# TASK INSTRUCTIONS
Each line starting at the one that contains "Task: Click the TS icon beside rabbitmq.ts" and ending at the one that contains "The width and" must be returned exactly, and the rest of the listing is left out.

# EXERCISE DATA
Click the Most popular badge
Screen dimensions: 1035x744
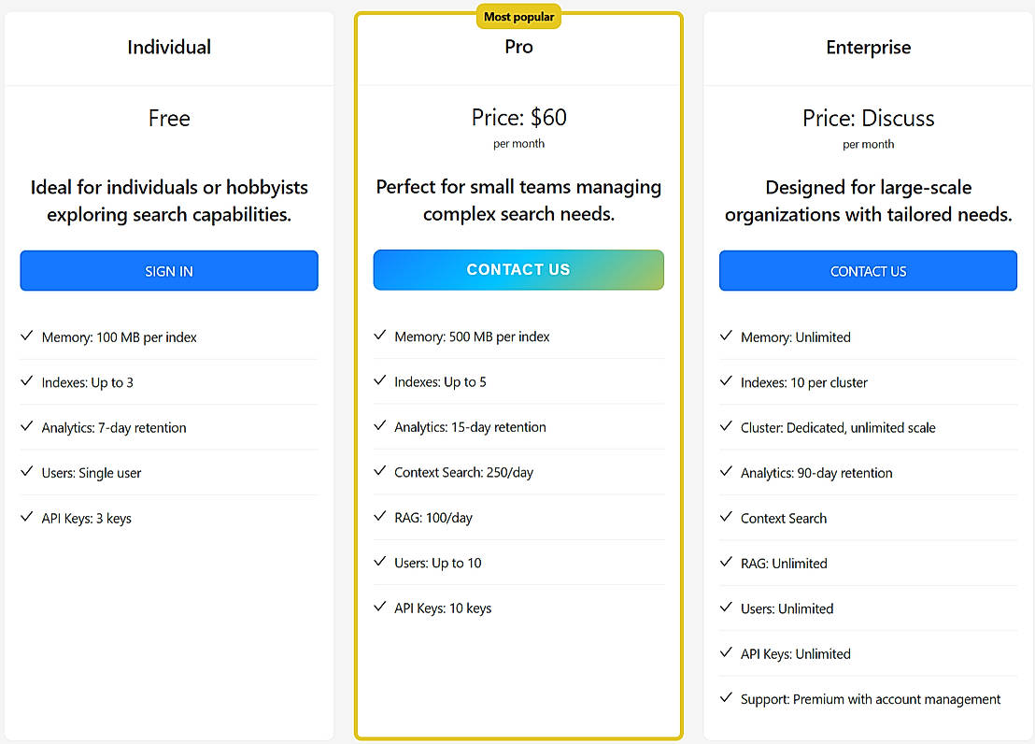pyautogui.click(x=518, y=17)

...

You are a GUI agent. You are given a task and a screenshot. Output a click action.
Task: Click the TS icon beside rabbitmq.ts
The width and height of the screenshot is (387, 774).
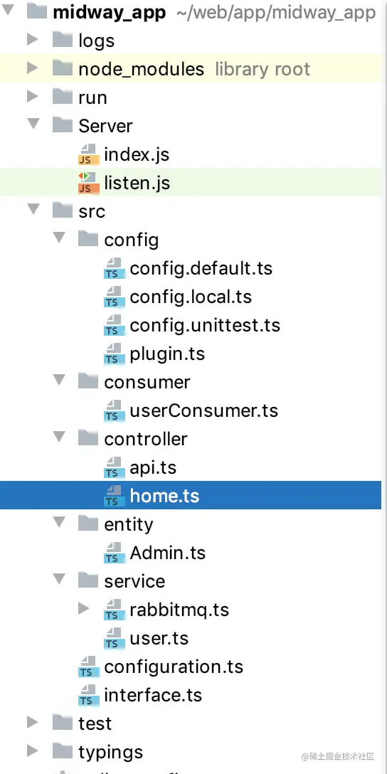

# ANSWER SPACE
Task: Click the TS icon beside rabbitmq.ts
The width and height of the screenshot is (387, 774).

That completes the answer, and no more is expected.